In a speech examining the politics of education reform at the Festival of Education at Wellington College, the chief inspector of schools said political ideologues of both left and right are among the “guilty parties” when examining why attainment among the poorest pupils had not improved.

“Of course, both claim to be acting in the interests of the disadvantaged. Yet neither accepts the damage they invariably inflict,” he said ahead of his term ending this year.

“The left’s brand of snake oil was very pervasive in the 1970s and 1980s. They infiltrated scores of local authorities, peddling their anti-academic nonsense and undermining the authority and respect of school leaders.

“I have been criticised for saying that school leaders should be battle-axes and bruisers. But in the 70s and 80s, headteachers who wanted to stand against this destructive tide had to be educational warriors. It was only those who were prepared to stand up to the ideological bullies, masquerading as pastoral reformers, who survived that terrible period. Many didn’t.”

He urged people those who were fundamentally opposed to the academy programme to remember why it happened in the first place. “Academies were a response to the failure of so many local authorities. They let down the very children they were supposedly supporting,” he stated.

But accused right wing politics in the 1970s and 1980s of wilful neglect, and say that although it had ditched its “patrician disdain”, many still believe a market-based approach would solve problems in education including through an expansion of academies and free schools.

However, schools will "wither on the vine as they did 20 or 30 years ago if a more liberal and autonomous system is not subject to strong central and local intervention when early decline sets in", Wilshaw stated.

“The market will not stop the strong getting stronger and the weak getting weaker. Teachers and leaders will always gravitate to the places where it is more comfortable, more leafy and easier to work.”

The chief inspector highlighted differences in teacher training numbers as evidence of what could happen. “The prosperous South East region has over 458 trainee teachers per 100,000 pupils. Yet the East Midlands manages only 362 per 100,000 pupils with the East of England faring even worse with only 294 per 100,000. No wonder these last two regions are poorly performing. Schools in these areas find it more difficult to get good staff. Teacher supply follows well-resourced demand, not educational need.”

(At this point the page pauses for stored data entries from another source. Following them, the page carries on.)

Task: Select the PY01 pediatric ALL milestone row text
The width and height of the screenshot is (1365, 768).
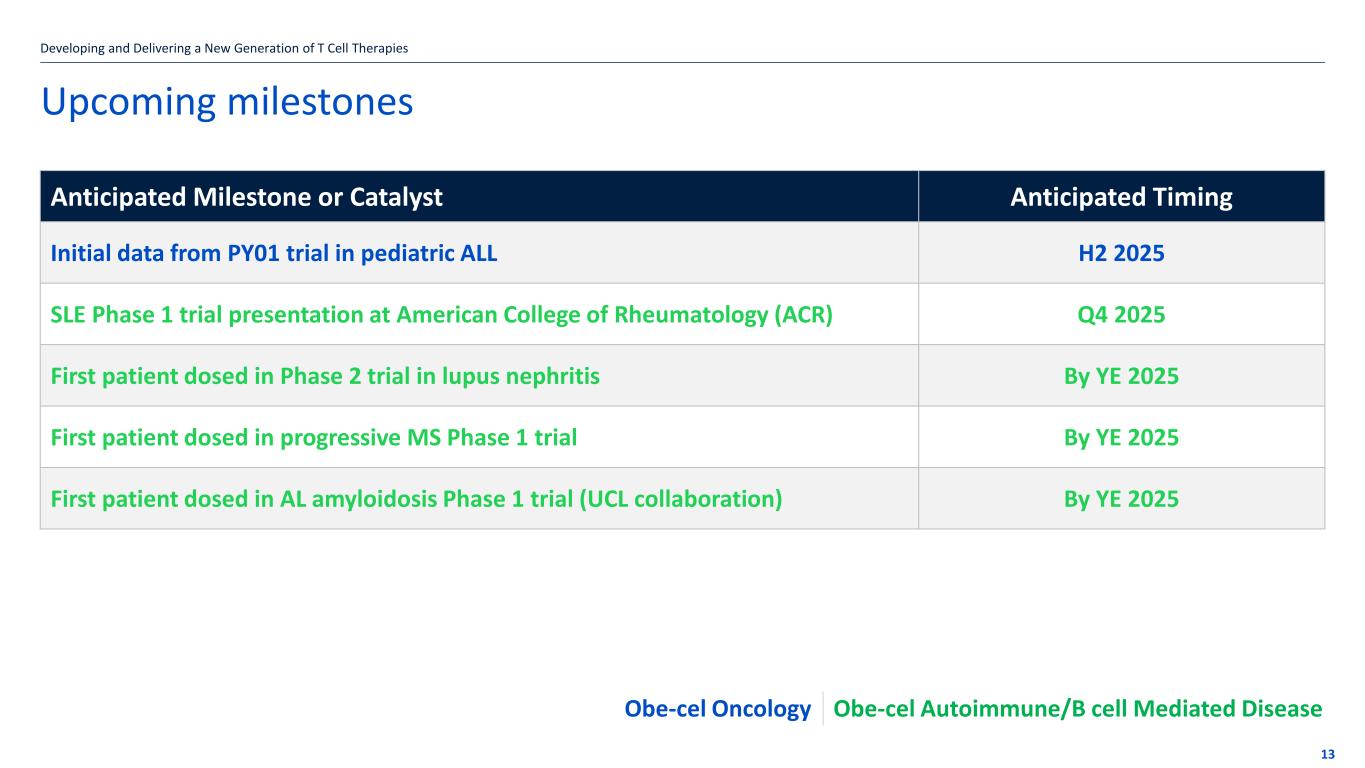Action: click(x=274, y=254)
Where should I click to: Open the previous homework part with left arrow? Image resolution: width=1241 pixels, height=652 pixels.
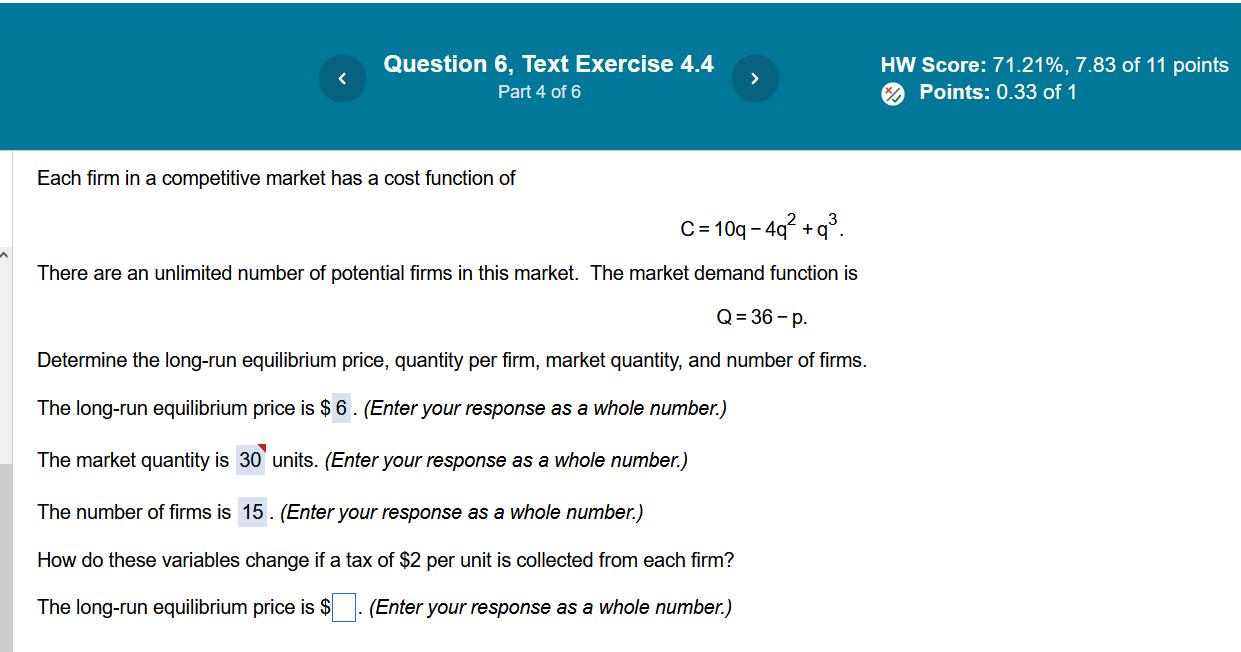click(342, 78)
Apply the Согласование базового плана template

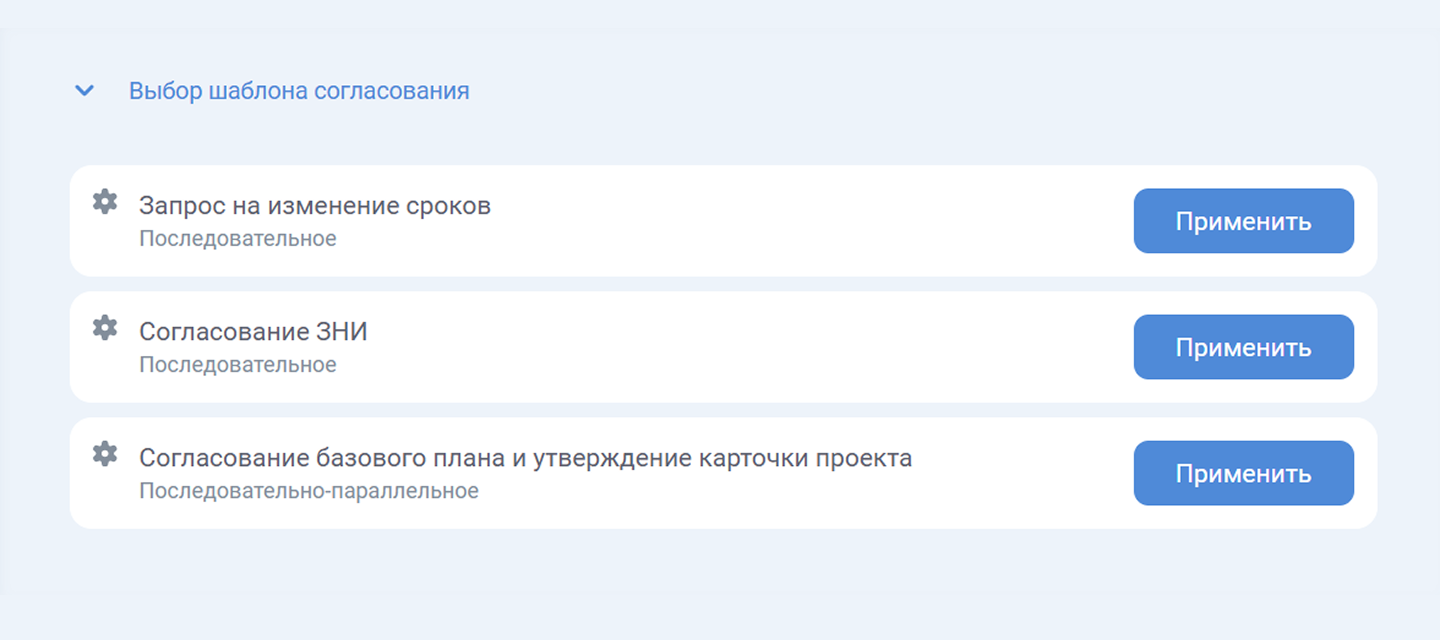click(1243, 473)
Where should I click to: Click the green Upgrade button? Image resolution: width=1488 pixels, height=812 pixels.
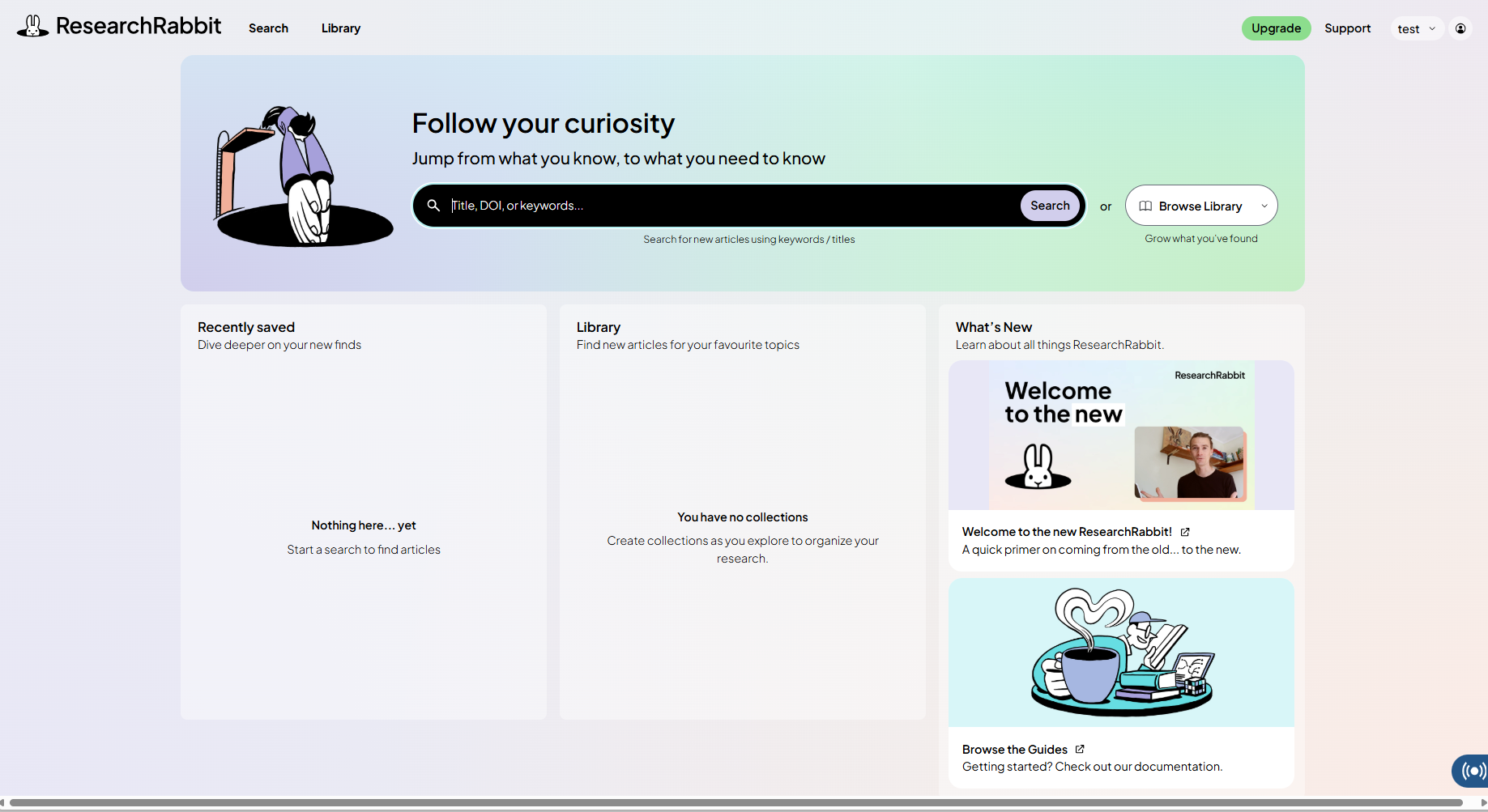coord(1276,28)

Wilshaw called the failure to tackle the attainment gap between children who receive free school meals (FSM) and their peers “perplexing and infuriating”. He said “the needle has barely moved” to close the gap in the last decade despite “the good intentions, the fine words and some imaginative initiatives”.

He added: “In 2005, the attainment gap between FSM and non-FSM pupils in secondary schools was 28 percentage points. It is still 28 percentage points now. Our failure to improve significantly the educational chances of the poor disfigures our school system. It scars our other achievements. It stands as a reproach to us all.”